Ley de Investigaciones Biomédicas echa raíces en la Asamblea

Saludos queridas almas: La ley de regulación de investigaciones biomédicas en seres humanos está atorada en la Asamblea Legislativa desde hace casi dos años. Esto en claro detrimento de las personas que podrían beneficiarse de un tratamiento de esta índole. El caso de la señora Tischler o de los cinco niños con VIH que murieron esperando utilizar un tratamiento experimental, refleja el drama que viven estas personas.

En lo particular, creo que alguien con una enfermedad mortal, tiene el derecho a la posibilidad de elegir si acepta o no, un tratamiento de esta índole. En muchísimos casos, la medicina experimental es la última esperanza de muchos enfermos. Es vergonzoso que en Costa Rica sea prohibida la investigación y muchos sean los afectados, hasta instituciones de la talla del Colegio de Médicos se lamentan de esta situación.
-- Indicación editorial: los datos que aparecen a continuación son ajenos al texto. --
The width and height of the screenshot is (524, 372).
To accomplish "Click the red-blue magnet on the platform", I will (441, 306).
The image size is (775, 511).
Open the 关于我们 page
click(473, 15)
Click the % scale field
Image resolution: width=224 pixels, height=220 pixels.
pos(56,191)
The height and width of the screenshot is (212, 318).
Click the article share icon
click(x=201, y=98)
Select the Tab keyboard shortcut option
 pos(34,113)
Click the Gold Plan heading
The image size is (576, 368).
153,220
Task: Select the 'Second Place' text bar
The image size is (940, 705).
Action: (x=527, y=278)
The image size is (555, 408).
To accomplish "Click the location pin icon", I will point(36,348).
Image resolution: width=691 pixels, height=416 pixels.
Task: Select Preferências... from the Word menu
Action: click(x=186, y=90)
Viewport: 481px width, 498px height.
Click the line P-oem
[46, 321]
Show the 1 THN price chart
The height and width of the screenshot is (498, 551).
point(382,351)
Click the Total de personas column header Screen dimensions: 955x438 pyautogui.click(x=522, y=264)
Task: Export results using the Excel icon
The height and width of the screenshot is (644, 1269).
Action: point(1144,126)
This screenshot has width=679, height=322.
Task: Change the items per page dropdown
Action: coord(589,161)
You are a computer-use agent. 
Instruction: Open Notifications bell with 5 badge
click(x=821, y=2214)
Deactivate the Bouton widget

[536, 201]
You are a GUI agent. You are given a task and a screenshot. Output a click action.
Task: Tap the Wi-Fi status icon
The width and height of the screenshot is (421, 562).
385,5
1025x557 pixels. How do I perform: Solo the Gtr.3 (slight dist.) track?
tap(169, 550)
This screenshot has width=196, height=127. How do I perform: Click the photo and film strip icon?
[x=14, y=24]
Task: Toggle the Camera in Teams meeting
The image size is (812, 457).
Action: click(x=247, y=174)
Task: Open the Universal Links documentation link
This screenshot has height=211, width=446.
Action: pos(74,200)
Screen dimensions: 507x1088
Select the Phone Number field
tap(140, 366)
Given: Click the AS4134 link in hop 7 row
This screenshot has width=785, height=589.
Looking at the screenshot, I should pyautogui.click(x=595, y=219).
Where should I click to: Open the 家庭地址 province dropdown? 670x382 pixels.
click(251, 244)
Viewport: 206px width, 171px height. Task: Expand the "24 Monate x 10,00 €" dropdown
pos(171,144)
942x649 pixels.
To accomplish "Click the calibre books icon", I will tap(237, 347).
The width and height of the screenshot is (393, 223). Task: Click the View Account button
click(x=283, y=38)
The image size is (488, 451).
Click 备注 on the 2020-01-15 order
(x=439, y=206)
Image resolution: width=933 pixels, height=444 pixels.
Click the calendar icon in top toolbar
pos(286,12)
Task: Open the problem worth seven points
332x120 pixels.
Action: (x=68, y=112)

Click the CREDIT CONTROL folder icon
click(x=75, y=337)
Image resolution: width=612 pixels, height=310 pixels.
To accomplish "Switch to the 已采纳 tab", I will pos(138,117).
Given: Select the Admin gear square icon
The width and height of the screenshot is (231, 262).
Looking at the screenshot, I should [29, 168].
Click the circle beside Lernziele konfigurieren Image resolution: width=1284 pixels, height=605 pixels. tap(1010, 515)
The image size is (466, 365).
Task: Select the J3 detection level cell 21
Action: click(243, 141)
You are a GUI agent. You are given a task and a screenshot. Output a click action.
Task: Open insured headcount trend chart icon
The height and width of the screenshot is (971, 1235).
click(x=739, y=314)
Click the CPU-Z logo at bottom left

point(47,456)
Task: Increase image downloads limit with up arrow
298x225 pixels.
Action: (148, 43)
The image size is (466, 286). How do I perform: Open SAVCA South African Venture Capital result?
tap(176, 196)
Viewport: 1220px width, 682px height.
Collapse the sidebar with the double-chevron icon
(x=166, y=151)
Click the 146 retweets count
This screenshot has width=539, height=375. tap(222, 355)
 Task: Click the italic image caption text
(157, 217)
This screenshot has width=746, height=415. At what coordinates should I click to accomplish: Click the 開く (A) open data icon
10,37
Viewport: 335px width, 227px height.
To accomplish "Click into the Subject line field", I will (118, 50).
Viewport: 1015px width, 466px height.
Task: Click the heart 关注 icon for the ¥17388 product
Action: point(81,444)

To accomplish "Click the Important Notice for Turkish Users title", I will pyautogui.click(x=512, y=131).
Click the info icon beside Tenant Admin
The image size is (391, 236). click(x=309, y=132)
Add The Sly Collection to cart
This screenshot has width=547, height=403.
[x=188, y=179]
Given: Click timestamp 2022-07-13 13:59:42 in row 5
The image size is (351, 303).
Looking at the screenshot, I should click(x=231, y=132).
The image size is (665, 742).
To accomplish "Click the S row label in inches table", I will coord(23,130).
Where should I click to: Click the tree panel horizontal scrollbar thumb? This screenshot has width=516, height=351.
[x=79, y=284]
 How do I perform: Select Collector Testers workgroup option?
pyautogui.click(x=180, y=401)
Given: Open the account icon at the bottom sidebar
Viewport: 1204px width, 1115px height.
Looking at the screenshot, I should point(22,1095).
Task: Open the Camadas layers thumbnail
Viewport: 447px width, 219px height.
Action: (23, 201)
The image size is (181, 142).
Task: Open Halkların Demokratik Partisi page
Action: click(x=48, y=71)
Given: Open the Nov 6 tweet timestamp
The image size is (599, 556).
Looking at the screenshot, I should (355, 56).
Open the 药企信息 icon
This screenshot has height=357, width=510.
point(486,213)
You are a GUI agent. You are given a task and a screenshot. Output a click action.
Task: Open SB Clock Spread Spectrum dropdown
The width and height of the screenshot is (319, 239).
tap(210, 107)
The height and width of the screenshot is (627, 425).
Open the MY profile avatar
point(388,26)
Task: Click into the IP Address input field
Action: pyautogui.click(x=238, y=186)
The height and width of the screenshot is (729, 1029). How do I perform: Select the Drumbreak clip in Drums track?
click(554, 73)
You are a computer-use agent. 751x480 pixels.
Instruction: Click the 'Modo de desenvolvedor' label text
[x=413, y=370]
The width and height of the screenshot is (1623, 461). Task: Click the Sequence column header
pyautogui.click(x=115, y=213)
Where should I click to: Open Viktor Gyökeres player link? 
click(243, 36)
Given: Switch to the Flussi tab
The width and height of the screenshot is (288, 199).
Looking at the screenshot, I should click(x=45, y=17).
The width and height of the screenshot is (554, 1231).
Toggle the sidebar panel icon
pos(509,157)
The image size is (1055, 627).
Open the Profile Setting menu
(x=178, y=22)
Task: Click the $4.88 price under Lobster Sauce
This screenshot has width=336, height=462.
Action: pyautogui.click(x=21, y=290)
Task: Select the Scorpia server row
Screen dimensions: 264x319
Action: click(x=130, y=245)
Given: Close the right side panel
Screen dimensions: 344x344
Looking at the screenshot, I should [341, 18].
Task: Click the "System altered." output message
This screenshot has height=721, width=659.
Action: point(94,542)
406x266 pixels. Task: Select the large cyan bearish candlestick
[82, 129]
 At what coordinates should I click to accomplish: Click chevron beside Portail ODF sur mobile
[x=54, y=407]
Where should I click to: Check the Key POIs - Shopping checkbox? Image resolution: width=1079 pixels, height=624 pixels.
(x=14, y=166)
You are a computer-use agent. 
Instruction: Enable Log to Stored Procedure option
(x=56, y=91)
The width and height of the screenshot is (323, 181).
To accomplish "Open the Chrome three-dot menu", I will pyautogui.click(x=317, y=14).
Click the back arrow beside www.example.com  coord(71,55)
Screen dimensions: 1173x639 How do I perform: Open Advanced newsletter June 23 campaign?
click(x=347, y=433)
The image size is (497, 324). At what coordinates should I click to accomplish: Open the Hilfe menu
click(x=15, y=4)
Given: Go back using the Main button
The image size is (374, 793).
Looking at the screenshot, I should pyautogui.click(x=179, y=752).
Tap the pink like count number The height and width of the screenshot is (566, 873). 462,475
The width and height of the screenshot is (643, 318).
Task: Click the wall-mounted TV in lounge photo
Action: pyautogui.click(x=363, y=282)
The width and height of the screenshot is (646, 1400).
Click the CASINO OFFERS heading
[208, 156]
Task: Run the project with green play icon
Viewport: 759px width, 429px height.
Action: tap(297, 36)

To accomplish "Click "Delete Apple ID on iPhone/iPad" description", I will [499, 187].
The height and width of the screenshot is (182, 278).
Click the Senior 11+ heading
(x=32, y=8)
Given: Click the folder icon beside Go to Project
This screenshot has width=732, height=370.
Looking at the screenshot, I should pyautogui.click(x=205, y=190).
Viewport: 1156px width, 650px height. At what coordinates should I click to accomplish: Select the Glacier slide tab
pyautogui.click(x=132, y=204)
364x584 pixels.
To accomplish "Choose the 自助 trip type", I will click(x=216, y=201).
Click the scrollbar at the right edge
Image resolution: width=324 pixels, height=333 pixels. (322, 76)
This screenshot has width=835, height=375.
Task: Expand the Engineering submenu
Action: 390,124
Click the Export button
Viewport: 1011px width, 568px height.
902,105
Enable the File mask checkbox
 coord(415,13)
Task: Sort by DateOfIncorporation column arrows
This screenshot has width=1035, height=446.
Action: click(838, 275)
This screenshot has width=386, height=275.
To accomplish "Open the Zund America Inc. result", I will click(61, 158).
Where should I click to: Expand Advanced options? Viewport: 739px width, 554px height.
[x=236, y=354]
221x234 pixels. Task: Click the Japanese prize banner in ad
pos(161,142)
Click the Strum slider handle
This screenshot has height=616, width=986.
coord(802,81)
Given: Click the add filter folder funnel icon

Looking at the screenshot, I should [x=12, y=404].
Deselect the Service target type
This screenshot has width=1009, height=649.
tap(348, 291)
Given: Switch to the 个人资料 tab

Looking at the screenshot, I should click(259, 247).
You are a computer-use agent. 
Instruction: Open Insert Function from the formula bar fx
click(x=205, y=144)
Es curioso observar como algunos opositores a este tipo de medicina, le atraviesan el caballo a la iniciativa solo porque si, y algunos de ellos tienen más cola que el dinosaurio Barney. Ejemplo de lo anterior es el caso de la bióloga Rafaela Sierra Ramos, quien es ferviente opositora y casualmente fue inhabilitada por diez años para realizar investigaciones para la Caja Costarricense del Seguro Social (CCSS) por haberse comprobado el incumplimiento de normativas vigentes en investigaciones biomédicas. Pueden ver la resolución completa [Click Aquí]. Como dice mi abuela, cada ladrón juzga por su condición.

Ya la Sala Constitucional ordenó que se hiciera una bendita ley para regular las investigaciones biomédicas. No se vale que por politiquería o ganas de figurar de algunos, se cierre la puerta que significa la esperanza de muchas personas. Imaginemos por un momento estar en una situación en la cual la medicina experimental fuera nuestra última esperanza ¿tienen derecho otras personas a decirnos que no? se las dejo picando.